> [EXERCISE DETAILS] Only one stretch of the data is wanted: the line containing "Heine (244, 1848)", the line containing "Újdonságaink – 2017 II.27. (1157, 900)", and every line between them, copied exactly.

> [INPUT DATA]
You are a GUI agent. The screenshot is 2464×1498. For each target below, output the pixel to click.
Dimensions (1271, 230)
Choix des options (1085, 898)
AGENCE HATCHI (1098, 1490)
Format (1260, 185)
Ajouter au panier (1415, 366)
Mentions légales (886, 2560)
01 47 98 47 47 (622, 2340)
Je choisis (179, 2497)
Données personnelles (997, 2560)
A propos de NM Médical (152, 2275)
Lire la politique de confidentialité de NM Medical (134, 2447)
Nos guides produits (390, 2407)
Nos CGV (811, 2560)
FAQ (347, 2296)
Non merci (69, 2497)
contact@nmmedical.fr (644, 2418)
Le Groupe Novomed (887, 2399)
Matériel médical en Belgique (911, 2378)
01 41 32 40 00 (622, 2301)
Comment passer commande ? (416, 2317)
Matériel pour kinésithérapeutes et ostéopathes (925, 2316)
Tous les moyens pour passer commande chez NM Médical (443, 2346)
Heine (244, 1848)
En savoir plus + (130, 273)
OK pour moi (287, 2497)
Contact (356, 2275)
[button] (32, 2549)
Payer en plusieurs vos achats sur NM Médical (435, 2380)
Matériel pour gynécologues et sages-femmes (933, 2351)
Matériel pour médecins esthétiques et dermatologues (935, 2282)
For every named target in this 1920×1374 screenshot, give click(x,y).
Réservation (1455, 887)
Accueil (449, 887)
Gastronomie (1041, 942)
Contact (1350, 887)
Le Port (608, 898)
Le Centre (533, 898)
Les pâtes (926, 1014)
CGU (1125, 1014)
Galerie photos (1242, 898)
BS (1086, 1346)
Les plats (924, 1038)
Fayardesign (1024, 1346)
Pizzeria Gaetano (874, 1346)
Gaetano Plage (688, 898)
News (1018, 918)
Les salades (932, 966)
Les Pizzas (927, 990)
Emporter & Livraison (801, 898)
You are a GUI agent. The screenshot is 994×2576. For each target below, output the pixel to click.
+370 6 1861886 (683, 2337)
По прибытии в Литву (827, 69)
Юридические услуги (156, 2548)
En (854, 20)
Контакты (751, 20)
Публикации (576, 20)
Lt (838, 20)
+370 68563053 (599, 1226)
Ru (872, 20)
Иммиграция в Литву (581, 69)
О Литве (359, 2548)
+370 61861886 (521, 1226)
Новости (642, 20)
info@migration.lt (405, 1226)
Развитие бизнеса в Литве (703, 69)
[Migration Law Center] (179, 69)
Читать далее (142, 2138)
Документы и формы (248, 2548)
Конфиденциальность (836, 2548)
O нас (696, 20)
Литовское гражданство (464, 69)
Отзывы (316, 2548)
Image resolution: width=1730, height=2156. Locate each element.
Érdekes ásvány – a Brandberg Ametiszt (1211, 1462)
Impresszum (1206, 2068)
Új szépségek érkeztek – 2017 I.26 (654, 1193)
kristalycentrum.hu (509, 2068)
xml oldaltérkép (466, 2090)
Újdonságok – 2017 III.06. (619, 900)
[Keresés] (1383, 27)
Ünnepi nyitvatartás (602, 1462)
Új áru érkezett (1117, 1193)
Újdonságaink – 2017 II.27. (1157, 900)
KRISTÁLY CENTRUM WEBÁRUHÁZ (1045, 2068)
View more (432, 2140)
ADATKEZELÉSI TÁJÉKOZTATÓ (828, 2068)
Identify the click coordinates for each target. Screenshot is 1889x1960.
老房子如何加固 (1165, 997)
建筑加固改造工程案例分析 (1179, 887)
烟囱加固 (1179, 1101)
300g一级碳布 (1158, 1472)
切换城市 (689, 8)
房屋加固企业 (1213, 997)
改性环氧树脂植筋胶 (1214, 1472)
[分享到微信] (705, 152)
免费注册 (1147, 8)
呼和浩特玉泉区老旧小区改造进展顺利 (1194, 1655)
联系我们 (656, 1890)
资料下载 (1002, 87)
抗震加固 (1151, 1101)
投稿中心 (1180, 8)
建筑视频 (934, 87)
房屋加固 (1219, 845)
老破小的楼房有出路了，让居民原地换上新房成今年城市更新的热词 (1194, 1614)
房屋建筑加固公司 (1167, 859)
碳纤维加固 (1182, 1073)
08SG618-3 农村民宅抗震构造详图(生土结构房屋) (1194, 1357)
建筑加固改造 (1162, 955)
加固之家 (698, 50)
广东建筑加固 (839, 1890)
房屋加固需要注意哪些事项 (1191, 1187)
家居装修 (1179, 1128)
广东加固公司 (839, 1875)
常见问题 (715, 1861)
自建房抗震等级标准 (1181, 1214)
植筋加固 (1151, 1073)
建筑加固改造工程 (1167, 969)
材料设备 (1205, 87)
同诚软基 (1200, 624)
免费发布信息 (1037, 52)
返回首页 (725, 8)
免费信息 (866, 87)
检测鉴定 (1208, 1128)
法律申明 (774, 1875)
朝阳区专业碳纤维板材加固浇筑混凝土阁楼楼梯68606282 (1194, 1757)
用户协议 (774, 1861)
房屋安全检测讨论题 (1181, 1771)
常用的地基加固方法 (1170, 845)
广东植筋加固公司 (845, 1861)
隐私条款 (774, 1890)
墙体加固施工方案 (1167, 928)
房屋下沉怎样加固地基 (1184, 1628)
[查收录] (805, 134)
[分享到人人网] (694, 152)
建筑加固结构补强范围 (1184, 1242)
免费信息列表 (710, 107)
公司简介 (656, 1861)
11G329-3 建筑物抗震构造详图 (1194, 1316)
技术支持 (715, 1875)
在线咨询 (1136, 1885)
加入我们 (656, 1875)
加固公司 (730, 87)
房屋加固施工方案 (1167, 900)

> [EXERCISE SOLUTION]
Heine (244, 1848)
En savoir plus + (130, 273)
OK pour moi (287, 2497)
Contact (356, 2275)
[button] (32, 2549)
Payer en plusieurs vos achats sur NM Médical (435, 2380)
Matériel pour gynécologues et sages-femmes (933, 2351)
Matériel pour médecins esthétiques et dermatologues (935, 2282)
For every named target in this 1920×1374 screenshot, give click(x,y).
Réservation (1455, 887)
Accueil (449, 887)
Gastronomie (1041, 942)
Contact (1350, 887)
Le Port (608, 898)
Le Centre (533, 898)
Les pâtes (926, 1014)
CGU (1125, 1014)
Galerie photos (1242, 898)
BS (1086, 1346)
Les plats (924, 1038)
Fayardesign (1024, 1346)
Pizzeria Gaetano (874, 1346)
Gaetano Plage (688, 898)
News (1018, 918)
Les salades (932, 966)
Les Pizzas (927, 990)
Emporter & Livraison (801, 898)
You are a GUI agent. The screenshot is 994×2576. For each target below, output the pixel to click.
+370 6 1861886 (683, 2337)
По прибытии в Литву (827, 69)
Юридические услуги (156, 2548)
En (854, 20)
Контакты (751, 20)
Публикации (576, 20)
Lt (838, 20)
+370 68563053 (599, 1226)
Ru (872, 20)
Иммиграция в Литву (581, 69)
О Литве (359, 2548)
+370 61861886 (521, 1226)
Новости (642, 20)
info@migration.lt (405, 1226)
Развитие бизнеса в Литве (703, 69)
[Migration Law Center] (179, 69)
Читать далее (142, 2138)
Документы и формы (248, 2548)
Конфиденциальность (836, 2548)
O нас (696, 20)
Литовское гражданство (464, 69)
Отзывы (316, 2548)
Image resolution: width=1730, height=2156. Locate each element.
Érdekes ásvány – a Brandberg Ametiszt (1211, 1462)
Impresszum (1206, 2068)
Új szépségek érkeztek – 2017 I.26 (654, 1193)
kristalycentrum.hu (509, 2068)
xml oldaltérkép (466, 2090)
Újdonságok – 2017 III.06. (619, 900)
[Keresés] (1383, 27)
Ünnepi nyitvatartás (602, 1462)
Új áru érkezett (1117, 1193)
Újdonságaink – 2017 II.27. (1157, 900)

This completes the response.